How a teenage corporal nabbed commandant of Dachau

Bergen (New Jersey) Record, Thursday, June 12, 2003 (link to article)

By JUSTO BAUTISTA, STAFF WRITER

Henry Senger of Fort Lee didn't have a deck of "most wanted" cards to help him in 1945.

Unlike the war in Iraq, in World War II, the allies didn't issue 55 cards identifying top Nazis.

The average GI knew what Adolf Hitler looked like, but it was doubtful any could recognize his henchmen. The job of bagging them was left mostly to intelligence officers.

Nevertheless, on April 29, 1945, Senger, then a 19-year-old corporal from Brooklyn, captured SS Col. Martin Gottfried Weiss, commandant of the notorious Dachau concentration camp.

"It was a chain of miracles ... a lot of luck," said Senger, 77, a financial adviser at Salomon Smith Barney in Paramus.

Senger didn't talk about the incident for 50 years.

"I was just doing my job," he said, referring to his Army days.

He finally told the story in 1995, at a reunion of the 292nd Field Artillery Observation Battalion in Colorado Springs, Colo.

"We applauded," said Gerald Rees, 78, of Ann Arbor, Mich., a retired teacher who served as a staff sergeant in the battalion.

Like others in the 292nd, Rees rarely talked about Dachau.

"We were young, essentially kids," Rees said. "After the shock wore off, we went about our business. There wasn't any permanent scarring experience because of our youth, our optimism. The tendency was not to talk about it."

Senger is satisfied today that his actions - the capture of Weiss and his adjutant - helped bring some closure to the survivors and the families of those killed - about 30,000 were murdered or starved — at Dachau.

"When I talk about it, I tear up," Senger said. "I choke up. All that stuff they [prisoners] went through."

American soldiers from the 42nd and 45th Infantry divisions liberated Dachau on April 29, 1945. The Army wanted to keep the 32,000 prisoners in the camp so they could be fed and undergo health checks, but some of them walked away.

The same day, a squad from Senger's unit was sent to Munich - which is about nine miles from Dachau - to help military police round up remnants of the retreating German army.

"They were mostly young boys and older men who were drafted into the Wehrmacht as Hitler's last resort," Senger said.

Squad members posted themselves outside a stone building near a park in Munich. While some of the squad negotiated with "two beautiful frauleins" who wanted cigarettes and chocolate, Senger stayed put outside the building.

Two "walking skeletons" in gray-striped Dachau garb approached Senger, both "talking a mile a minute."

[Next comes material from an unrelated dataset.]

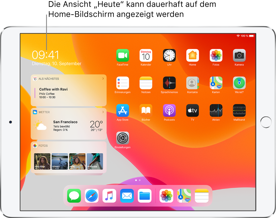Expand the ALS NÄCHSTES widget via its chevron

[103, 78]
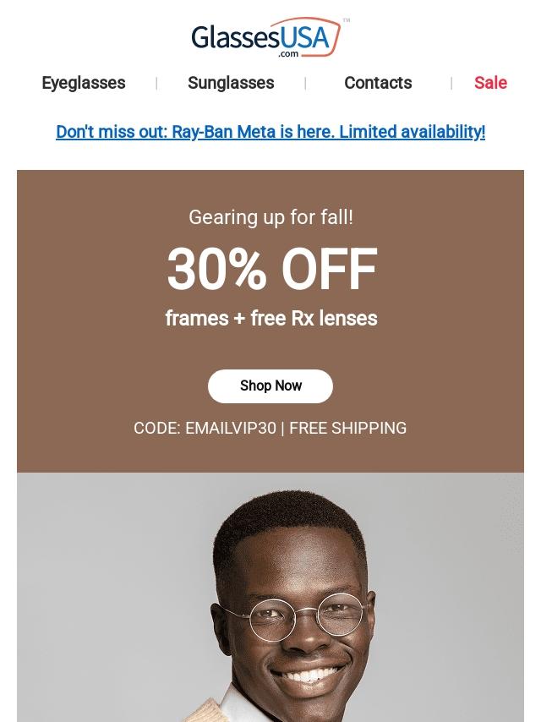Click the divider between Sunglasses and Contacts
This screenshot has height=722, width=541.
click(x=305, y=83)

"Langsam bitte" - slow please, Senger told them. The moment was a link in the "chain of miracles." Senger understood German, having studied it at Georgetown University.

The newly liberated prisoners told Senger that two men across the street in civilian clothes were Dachau's commandant and his adjutant.

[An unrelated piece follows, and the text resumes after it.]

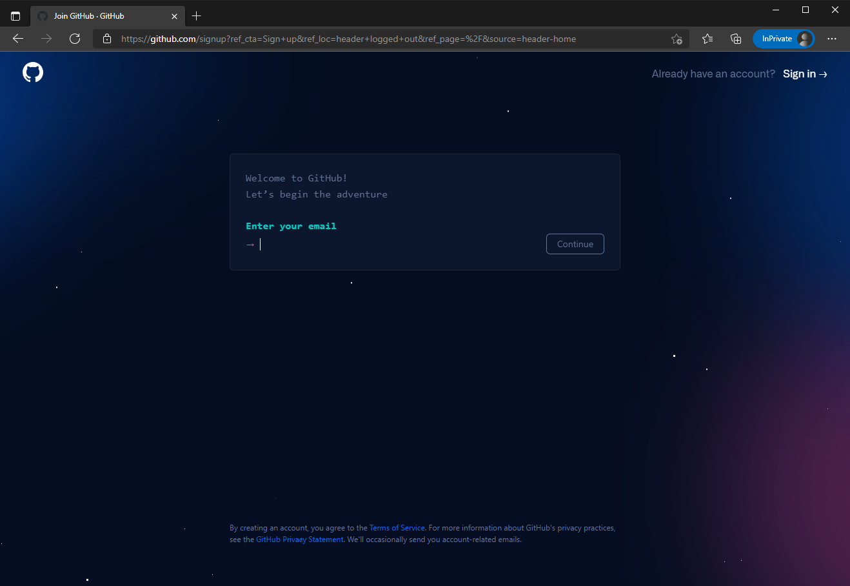Open a new tab with the plus button
Screen dimensions: 850x586
coord(197,15)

Senger, like a lot of GIs that day, had heard of Dachau, but did not really know about its horrors.

The day before the Americans arrived, Weiss and more than 1,000 "death's head" SS guards had fled the camp.

Senger, armed with a carbine, asked his buddy Don Notary to cover him while he walked across the street to question the two men.

"Bist du von Dachau?" Senger asked them.

They denied they were from Dachau, and presented identification papers that turned out to be phony, Senger said.

Senger said he might have released them had the ex-prisoners not exploded in anger at the denials.

One ex-prisoner shrieked and pointed at one of the Germans, he said.

"You killed my best friend last week," he screamed.

The other ex-prisoner pointed to the other German, shouting, "You have a short memory. You beat me mercilessly just four days ago."

"It was confusing at the time," recalled Notary, now an 80-year-old retired mechanical engineer living in South Bend, Ind. He, too, rarely talked about Dachau after the war.

"I get a little choked up when I think about it," he said.

After the ex-prisoners' outburst, Senger said the two civilians admitted they were from Dachau.

"Then, the commandant said he wouldn't surrender to me," Senger said. "He would only surrender to an officer."

In the brief questioning, during which the commandant had a carbine pointed at him, he "acted like a gentleman ... he behaved himself with me," Senger said. "I thought the other guy [the adjutant] was going to jump me. He was nasty."

Senger ordered the Germans to place their hands against a wall, while the ex-prisoners frisked them for hidden weapons.

He waved down a weapons carrier and took his prisoners to the nearest MP station. But at the main MP station in downtown Munich, the SS men were returned to Senger because they were dressed as civilians, and the MPs could only detain military men.

Accompanied by an MP and the two Dachau ex-prisoners, Senger took the SS men to a counterintelligence unit at Munich City Hall, where he was told it dealt only with civilians.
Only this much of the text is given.